--- START ---

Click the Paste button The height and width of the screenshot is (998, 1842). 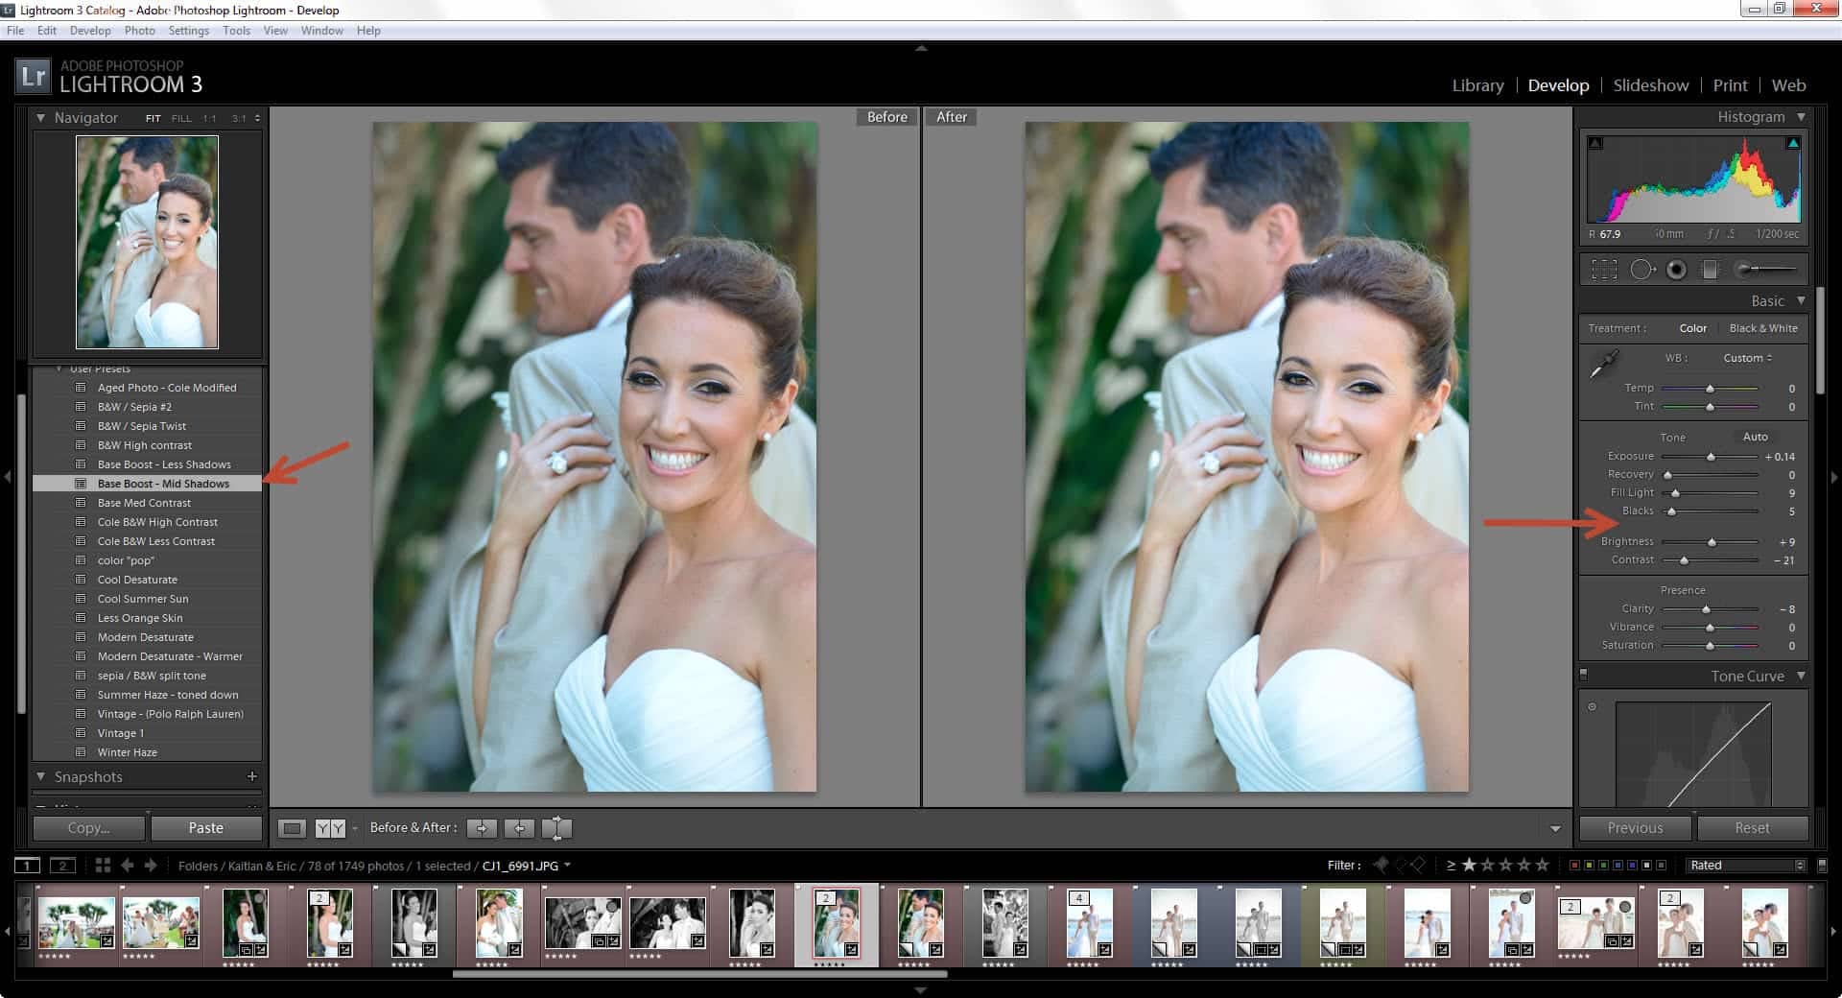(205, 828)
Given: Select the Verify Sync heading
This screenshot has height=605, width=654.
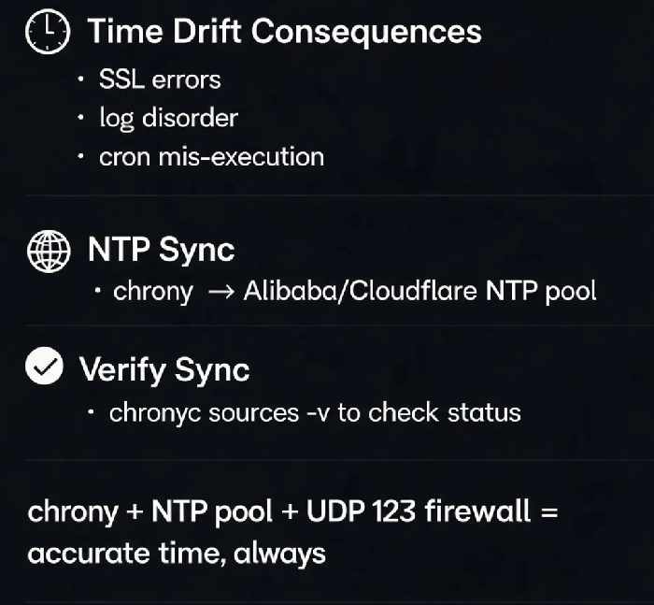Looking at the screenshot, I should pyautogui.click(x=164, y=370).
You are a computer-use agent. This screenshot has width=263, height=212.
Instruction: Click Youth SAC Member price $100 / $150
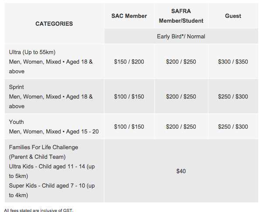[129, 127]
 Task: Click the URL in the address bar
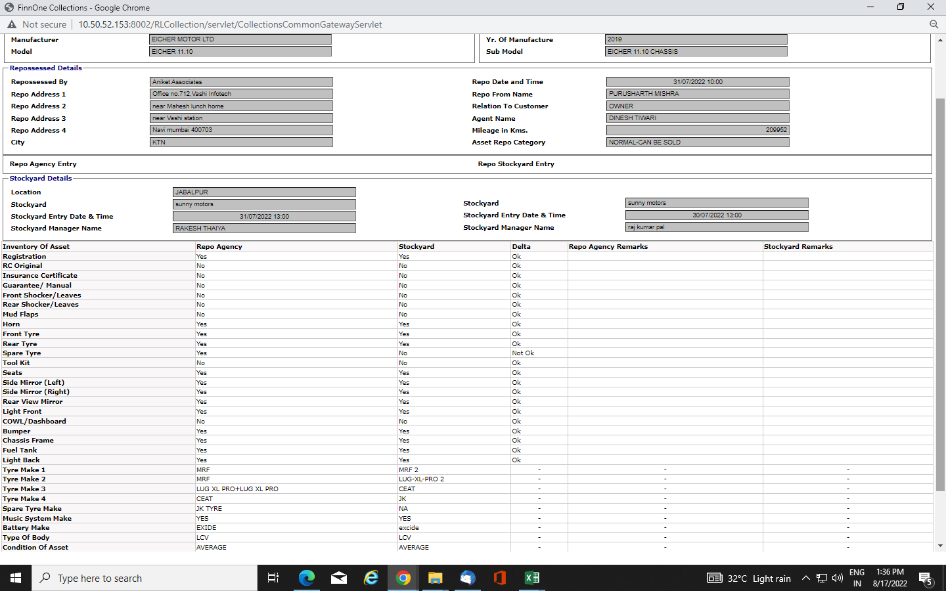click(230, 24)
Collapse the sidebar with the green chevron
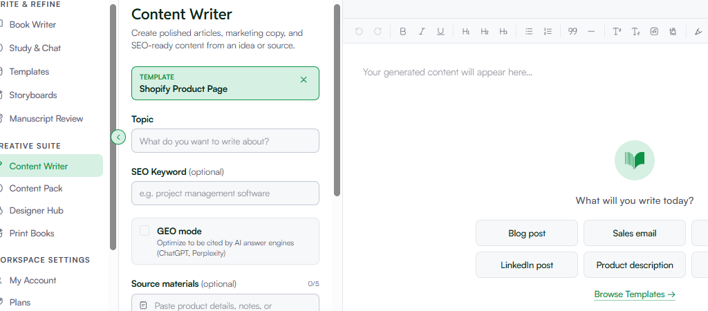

--- END ---

**Task goal:** Leave every picture out and return exactly the lines from the one holding "Instruction: Click Youth" through the end of the records above, both ends included, and nothing more.

**Task answer:**
Instruction: Click Youth SAC Member price $100 / $150
[129, 127]
 Task: Click the URL in the address bar
click(230, 24)
Collapse the sidebar with the green chevron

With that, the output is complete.